Micro-module
Analyst ethics & data use
Educational scenarios for judgment practice. Not legal advice. Always follow data-provider terms, organizational policies, and applicable law when working with real feeds (e.g., Statcast-derived products, licensed databases).
Case A — Park adjustment headline
A blog headline reads: "New park factor proves Player X is actually 40% better than MVP candidates." The body cites a single-season expected-stat gap without showing the underlying model, sample size, or uncertainty. Your staff group chat wants to forward it to coaches tonight.
Reflection prompt
List three questions you would ask before treating the headline as decision-grade. Rewrite the headline in bounded, audit-friendly language.

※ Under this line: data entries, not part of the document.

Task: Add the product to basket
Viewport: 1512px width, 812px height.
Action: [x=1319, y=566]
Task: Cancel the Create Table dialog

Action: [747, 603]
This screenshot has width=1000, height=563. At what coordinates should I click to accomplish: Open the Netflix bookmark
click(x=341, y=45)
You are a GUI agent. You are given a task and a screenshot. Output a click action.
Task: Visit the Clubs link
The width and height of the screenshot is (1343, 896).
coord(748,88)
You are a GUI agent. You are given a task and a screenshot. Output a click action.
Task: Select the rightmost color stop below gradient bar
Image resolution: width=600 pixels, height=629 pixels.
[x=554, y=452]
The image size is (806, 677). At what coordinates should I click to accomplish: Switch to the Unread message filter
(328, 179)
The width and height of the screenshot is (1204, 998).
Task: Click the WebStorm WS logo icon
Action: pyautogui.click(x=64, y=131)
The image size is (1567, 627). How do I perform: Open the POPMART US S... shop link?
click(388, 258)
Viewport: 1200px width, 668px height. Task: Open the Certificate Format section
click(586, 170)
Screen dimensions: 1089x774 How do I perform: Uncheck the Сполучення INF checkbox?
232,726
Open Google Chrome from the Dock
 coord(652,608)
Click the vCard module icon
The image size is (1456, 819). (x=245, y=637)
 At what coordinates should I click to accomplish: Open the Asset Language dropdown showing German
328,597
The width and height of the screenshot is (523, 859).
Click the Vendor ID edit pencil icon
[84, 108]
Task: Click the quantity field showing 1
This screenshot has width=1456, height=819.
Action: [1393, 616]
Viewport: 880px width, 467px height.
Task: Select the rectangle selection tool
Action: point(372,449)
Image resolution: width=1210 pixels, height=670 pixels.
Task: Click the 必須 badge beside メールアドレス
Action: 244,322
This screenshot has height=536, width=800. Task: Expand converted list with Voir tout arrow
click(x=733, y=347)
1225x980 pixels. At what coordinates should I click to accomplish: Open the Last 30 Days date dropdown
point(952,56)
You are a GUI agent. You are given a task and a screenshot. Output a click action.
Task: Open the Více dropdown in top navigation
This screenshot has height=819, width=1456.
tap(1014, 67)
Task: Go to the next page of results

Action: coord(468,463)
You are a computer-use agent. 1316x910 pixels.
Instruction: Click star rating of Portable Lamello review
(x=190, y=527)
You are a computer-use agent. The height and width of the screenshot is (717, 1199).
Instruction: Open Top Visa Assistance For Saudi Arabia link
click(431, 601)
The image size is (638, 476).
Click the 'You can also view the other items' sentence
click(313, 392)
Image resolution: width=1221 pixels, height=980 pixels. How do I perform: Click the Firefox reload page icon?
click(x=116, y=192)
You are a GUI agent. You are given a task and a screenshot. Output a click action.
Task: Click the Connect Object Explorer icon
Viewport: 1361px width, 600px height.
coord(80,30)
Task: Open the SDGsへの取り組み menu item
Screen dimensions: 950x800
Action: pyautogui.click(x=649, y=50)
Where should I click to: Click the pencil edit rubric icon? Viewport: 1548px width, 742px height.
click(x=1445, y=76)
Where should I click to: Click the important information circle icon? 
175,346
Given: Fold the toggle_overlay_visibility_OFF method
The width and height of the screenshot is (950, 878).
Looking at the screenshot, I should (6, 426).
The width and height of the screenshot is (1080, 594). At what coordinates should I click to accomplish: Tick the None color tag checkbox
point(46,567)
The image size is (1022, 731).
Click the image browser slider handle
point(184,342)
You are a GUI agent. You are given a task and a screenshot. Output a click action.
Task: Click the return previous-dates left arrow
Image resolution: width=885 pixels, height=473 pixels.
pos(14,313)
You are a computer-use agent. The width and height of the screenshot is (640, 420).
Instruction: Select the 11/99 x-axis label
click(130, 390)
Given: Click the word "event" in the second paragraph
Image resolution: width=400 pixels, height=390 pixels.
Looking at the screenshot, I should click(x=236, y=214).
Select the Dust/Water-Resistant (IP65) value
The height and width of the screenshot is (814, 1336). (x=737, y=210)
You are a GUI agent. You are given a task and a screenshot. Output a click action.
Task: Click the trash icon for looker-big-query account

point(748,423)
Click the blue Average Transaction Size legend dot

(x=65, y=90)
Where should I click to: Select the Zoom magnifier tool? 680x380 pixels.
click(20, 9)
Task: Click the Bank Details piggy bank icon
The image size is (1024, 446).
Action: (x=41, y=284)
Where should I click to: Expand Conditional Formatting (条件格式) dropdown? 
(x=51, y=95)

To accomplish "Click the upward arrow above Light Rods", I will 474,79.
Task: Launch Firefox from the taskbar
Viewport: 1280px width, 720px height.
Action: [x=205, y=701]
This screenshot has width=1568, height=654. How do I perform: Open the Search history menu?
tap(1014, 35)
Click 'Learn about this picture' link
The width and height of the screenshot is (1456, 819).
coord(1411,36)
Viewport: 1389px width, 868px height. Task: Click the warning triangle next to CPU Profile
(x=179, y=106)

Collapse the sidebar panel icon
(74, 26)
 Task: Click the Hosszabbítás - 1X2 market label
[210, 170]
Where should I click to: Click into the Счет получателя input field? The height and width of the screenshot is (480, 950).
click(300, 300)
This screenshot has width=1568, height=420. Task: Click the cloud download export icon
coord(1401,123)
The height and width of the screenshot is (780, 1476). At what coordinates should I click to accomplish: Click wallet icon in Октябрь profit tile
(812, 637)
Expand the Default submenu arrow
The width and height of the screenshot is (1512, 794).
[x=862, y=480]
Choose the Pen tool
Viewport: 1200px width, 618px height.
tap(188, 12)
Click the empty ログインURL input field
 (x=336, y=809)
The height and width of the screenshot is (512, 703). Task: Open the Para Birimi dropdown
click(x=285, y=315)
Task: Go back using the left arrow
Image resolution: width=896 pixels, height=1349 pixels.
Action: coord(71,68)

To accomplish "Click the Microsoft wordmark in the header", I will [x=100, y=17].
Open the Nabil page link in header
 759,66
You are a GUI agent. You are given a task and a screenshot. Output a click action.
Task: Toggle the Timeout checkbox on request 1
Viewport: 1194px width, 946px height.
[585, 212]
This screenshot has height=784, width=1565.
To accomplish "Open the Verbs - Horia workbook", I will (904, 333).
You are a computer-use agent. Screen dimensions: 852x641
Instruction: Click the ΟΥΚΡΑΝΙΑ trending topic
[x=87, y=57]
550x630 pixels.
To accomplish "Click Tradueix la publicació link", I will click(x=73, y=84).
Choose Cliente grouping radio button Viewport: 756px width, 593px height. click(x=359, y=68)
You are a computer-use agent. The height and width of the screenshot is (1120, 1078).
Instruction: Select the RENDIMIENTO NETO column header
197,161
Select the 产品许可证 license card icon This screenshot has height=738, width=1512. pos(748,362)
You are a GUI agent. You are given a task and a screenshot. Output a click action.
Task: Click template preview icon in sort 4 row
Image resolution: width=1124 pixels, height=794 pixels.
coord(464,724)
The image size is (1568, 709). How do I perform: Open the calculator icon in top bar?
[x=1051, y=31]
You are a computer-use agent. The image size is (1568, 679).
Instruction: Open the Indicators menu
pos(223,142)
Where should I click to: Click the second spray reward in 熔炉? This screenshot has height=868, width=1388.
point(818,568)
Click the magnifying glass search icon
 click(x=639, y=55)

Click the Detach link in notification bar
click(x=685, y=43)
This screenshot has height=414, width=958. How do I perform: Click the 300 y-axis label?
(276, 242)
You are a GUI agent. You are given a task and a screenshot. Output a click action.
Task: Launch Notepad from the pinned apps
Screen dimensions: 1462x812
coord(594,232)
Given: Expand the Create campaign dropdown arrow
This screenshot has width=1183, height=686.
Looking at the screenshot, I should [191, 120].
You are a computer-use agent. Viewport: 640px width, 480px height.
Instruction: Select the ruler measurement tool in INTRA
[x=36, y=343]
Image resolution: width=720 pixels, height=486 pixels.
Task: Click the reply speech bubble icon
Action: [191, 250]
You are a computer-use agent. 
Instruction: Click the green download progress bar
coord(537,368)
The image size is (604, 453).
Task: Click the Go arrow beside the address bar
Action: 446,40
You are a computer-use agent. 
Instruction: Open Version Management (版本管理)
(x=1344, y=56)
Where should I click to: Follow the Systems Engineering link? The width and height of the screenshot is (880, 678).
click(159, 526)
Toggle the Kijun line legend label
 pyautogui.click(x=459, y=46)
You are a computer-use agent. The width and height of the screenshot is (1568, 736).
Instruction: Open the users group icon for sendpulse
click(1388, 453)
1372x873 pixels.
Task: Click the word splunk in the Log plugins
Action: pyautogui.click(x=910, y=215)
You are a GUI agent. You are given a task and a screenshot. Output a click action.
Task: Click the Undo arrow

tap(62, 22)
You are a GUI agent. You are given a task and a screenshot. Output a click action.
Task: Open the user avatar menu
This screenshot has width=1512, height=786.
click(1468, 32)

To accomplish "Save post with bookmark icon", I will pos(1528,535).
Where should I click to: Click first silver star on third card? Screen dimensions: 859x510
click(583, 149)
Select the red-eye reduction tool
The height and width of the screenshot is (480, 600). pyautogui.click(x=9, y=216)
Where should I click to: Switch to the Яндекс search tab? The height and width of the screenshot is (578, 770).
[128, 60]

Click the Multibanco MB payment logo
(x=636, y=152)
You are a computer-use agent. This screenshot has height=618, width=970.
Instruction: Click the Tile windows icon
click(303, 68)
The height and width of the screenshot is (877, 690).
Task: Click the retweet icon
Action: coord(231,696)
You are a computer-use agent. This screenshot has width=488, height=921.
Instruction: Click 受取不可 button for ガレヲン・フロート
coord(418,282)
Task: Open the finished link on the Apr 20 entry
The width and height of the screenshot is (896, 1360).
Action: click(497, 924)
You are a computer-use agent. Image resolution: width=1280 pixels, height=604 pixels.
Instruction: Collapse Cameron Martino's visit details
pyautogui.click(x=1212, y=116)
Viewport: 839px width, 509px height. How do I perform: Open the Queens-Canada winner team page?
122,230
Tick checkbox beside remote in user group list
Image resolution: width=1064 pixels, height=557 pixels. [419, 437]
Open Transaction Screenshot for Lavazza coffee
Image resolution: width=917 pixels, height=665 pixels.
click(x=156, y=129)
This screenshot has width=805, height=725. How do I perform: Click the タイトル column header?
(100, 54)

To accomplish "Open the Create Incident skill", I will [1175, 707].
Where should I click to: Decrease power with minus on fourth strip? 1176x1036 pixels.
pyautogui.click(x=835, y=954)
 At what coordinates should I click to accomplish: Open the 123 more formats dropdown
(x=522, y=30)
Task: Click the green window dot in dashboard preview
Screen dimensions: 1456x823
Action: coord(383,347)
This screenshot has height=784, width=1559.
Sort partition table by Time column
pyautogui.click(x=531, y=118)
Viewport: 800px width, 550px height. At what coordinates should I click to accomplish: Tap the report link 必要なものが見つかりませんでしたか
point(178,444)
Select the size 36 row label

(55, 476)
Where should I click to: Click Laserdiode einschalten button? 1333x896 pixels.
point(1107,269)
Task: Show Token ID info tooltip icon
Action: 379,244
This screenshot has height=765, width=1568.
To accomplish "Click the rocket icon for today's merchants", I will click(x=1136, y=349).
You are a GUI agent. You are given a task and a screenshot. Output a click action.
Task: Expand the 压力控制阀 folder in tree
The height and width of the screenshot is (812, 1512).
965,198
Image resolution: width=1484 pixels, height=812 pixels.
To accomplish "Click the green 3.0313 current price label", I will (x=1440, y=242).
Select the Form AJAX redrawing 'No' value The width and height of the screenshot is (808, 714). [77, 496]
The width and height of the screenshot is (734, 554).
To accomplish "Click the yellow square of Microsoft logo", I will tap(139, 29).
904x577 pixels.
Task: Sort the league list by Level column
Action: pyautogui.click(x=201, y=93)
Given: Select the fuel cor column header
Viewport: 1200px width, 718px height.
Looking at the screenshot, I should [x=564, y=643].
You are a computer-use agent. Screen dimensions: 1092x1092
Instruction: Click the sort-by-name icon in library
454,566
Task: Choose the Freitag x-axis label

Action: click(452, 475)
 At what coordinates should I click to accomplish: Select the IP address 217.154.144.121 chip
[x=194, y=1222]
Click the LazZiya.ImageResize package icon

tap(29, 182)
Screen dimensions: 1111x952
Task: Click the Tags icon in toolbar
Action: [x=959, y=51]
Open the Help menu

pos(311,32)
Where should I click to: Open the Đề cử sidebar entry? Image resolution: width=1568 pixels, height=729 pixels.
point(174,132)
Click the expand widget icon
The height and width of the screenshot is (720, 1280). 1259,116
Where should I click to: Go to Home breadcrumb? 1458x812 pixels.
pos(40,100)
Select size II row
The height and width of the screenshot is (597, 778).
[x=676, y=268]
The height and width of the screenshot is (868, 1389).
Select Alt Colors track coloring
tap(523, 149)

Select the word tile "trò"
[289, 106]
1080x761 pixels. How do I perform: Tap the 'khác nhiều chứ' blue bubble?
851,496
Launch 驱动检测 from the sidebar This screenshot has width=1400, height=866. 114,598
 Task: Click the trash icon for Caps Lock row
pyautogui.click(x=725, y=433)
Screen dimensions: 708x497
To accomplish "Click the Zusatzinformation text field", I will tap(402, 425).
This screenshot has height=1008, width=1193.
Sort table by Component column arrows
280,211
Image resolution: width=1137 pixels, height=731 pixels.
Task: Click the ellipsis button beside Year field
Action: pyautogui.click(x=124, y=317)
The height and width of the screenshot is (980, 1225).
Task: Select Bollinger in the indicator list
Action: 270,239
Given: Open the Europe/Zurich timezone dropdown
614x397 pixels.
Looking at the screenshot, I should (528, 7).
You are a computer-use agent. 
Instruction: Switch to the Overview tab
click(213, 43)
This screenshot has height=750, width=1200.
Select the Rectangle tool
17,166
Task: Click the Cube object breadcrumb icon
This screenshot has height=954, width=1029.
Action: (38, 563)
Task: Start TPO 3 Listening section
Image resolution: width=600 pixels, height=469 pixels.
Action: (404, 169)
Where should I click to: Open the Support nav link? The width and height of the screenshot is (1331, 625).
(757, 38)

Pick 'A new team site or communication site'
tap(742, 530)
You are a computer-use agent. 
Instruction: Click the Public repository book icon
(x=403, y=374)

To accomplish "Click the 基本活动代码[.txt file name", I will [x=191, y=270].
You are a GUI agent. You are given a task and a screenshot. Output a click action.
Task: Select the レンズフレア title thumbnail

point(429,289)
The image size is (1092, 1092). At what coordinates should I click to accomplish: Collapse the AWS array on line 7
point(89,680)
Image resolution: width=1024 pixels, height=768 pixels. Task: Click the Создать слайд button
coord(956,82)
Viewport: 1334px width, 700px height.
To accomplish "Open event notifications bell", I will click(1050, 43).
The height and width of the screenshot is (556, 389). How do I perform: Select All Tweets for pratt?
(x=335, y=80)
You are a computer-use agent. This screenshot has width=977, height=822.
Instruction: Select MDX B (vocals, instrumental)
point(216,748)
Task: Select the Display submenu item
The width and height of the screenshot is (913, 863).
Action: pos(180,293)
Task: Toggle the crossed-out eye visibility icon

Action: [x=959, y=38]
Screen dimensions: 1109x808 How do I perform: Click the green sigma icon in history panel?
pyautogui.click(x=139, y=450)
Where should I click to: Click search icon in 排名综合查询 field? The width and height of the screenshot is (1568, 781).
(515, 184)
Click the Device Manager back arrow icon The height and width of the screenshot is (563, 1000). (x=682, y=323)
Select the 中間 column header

Case B — Leaky "predict HR" notebook
A notebook predicts home-run probability with very high accuracy. On review, the feature set includes post-contact outcomes that are only known after the ball is struck. A junior analyst wants to ship the leaderboard to player development.
Reflection prompt
Explain the leakage in plain language. Describe the correct time-ordering for features vs. label. Propose one QA gate that would have caught this before publication.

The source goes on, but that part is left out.